** RECORDS follows **
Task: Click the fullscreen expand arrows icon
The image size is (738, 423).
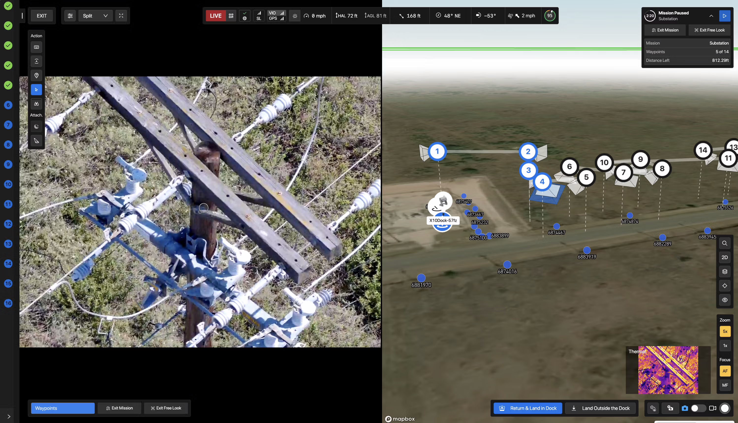Action: [x=121, y=16]
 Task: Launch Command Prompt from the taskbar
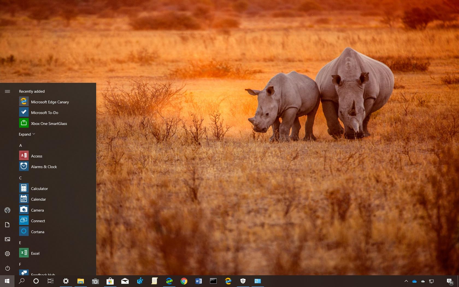click(213, 281)
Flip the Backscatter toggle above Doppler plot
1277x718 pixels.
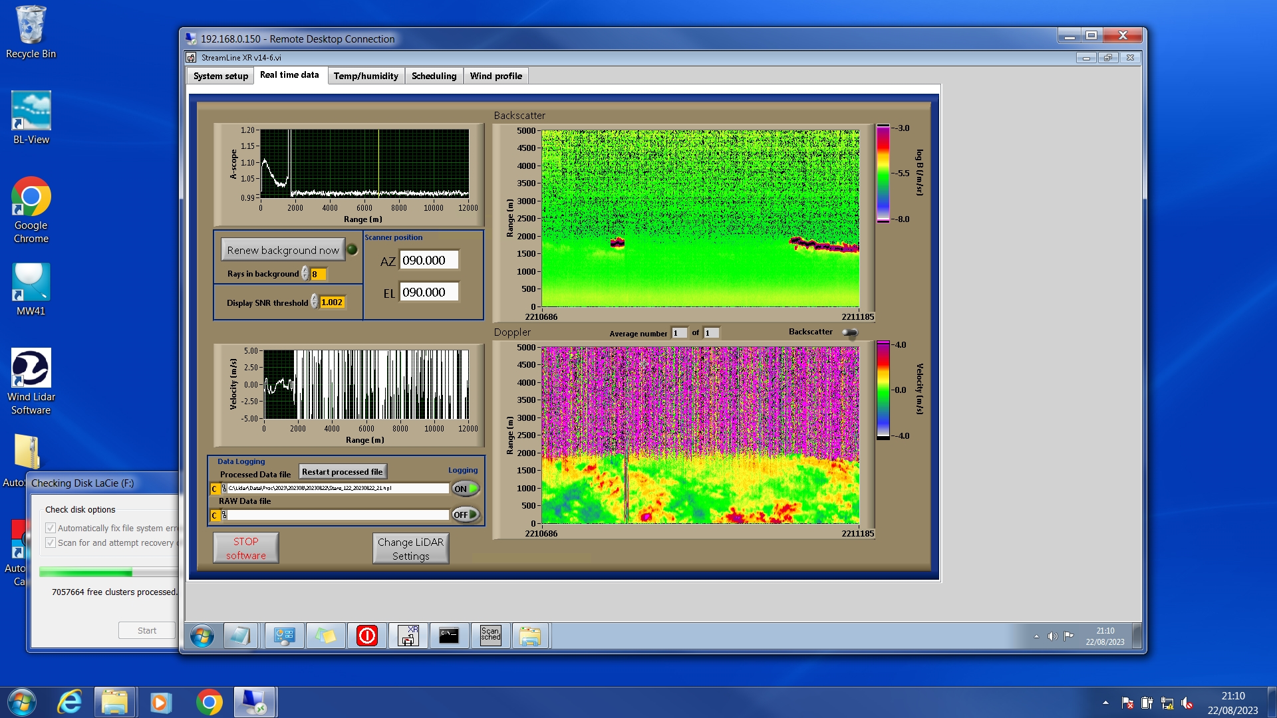coord(849,332)
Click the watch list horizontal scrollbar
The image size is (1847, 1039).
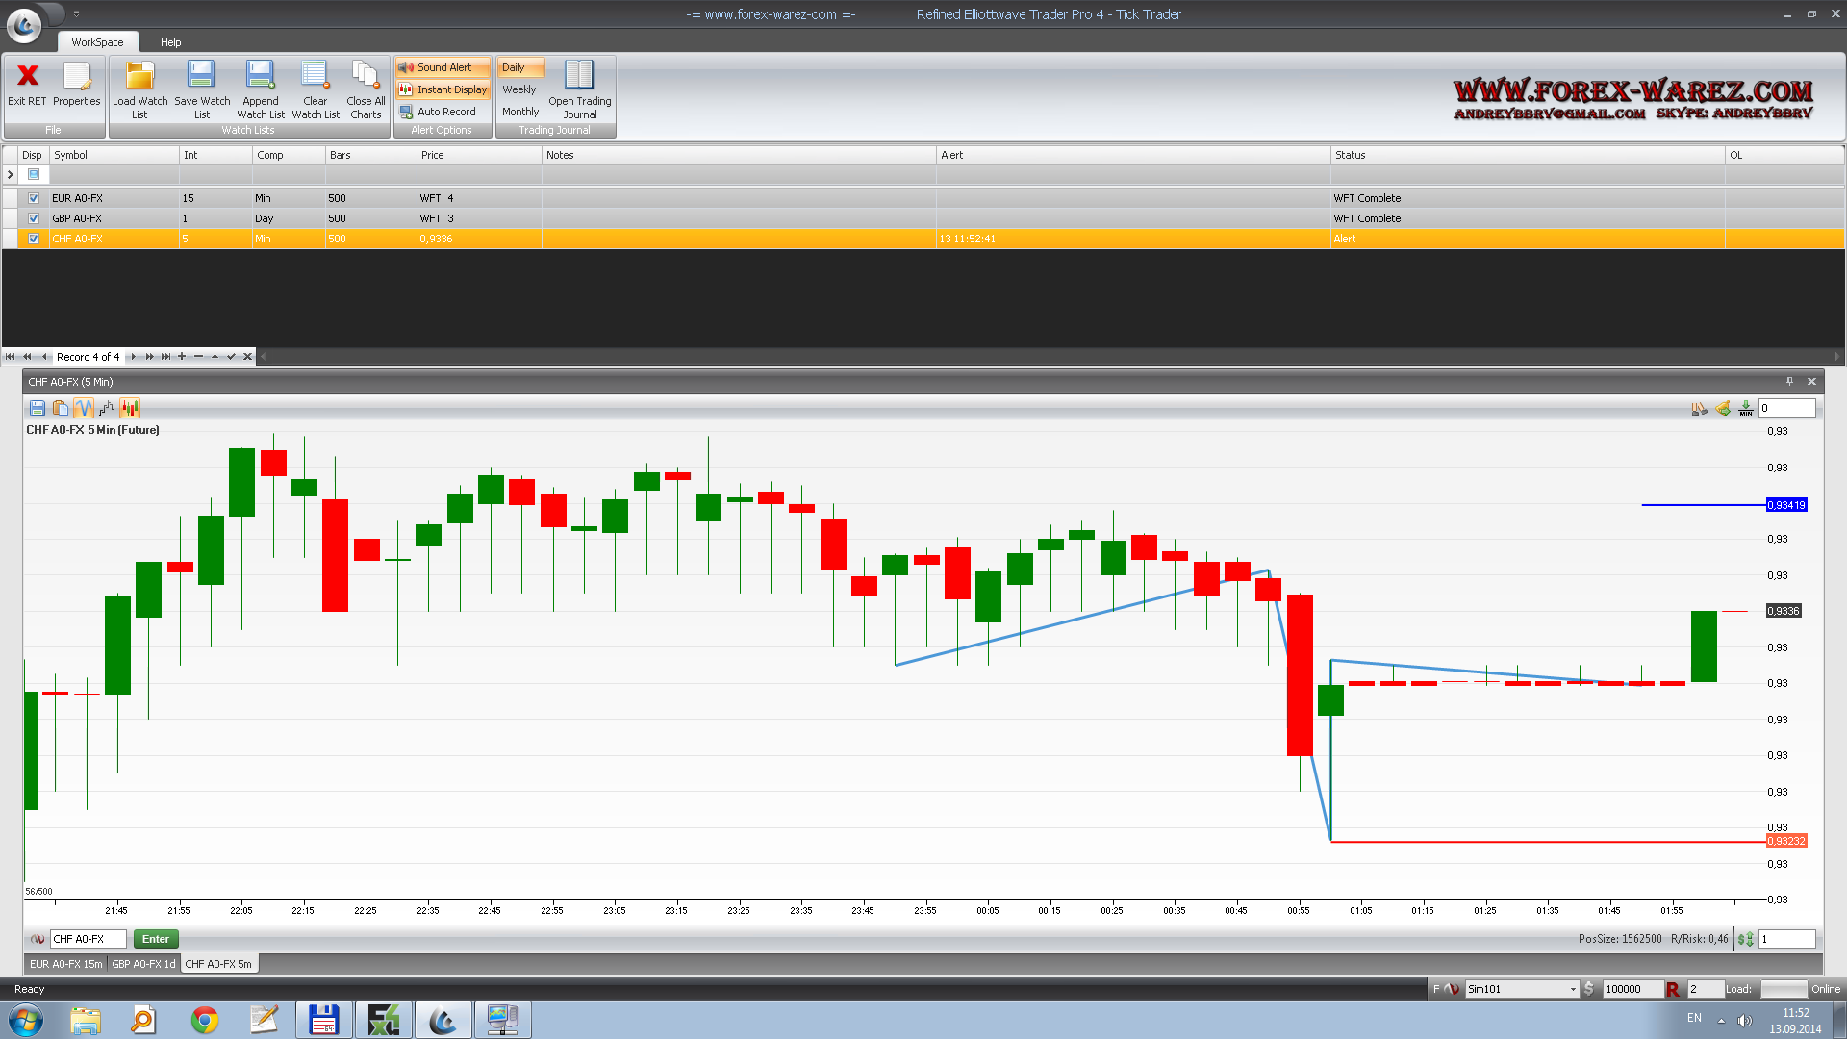point(1049,357)
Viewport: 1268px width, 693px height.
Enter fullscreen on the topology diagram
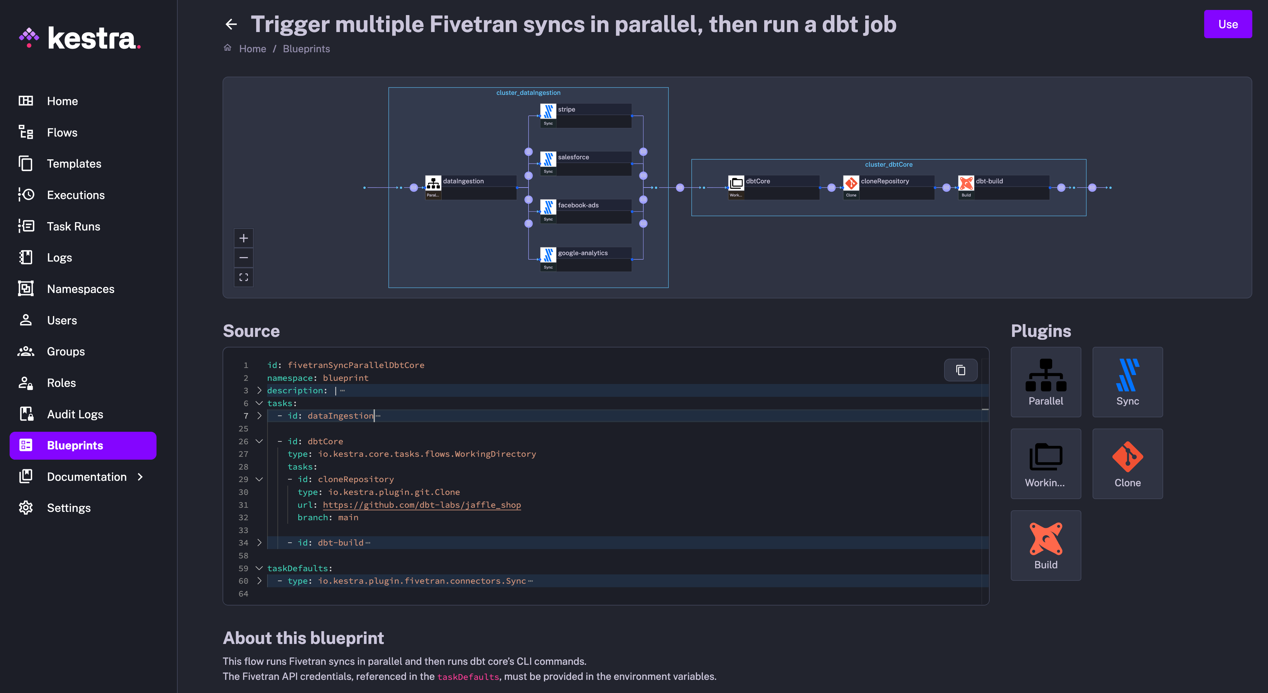[x=244, y=276]
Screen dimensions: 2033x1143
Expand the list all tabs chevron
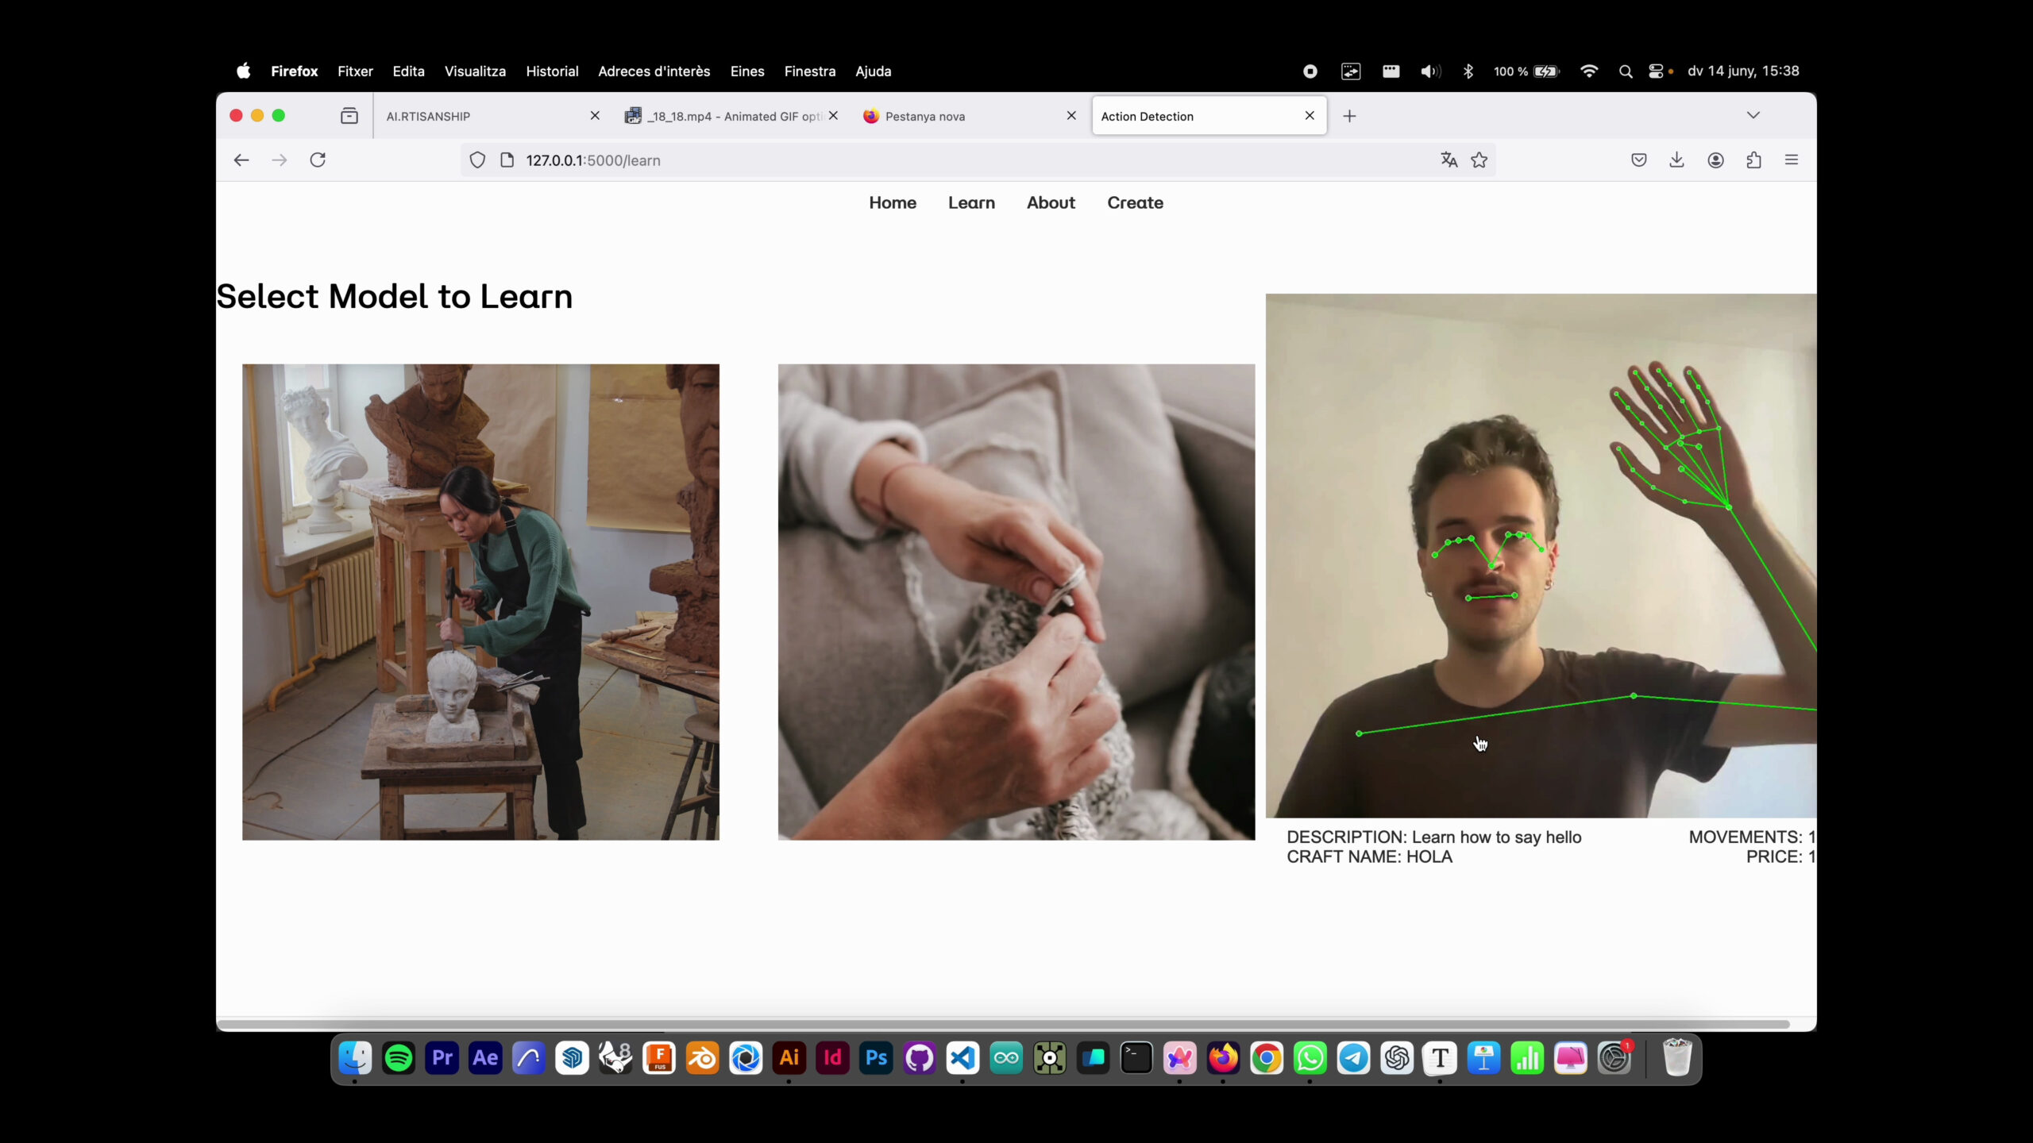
** End of RECORDS **
» EXERCISE DIRECTIONS
Starting with the line that contains "Click the watch list horizontal scrollbar", copy every line word for word through the end of the listing above, but leave out the pictures.

» TASK SOLUTION
Click the watch list horizontal scrollbar
The image size is (1847, 1039).
point(1049,357)
Viewport: 1268px width, 693px height.
Enter fullscreen on the topology diagram
[x=244, y=276]
Screen dimensions: 2033x1143
Expand the list all tabs chevron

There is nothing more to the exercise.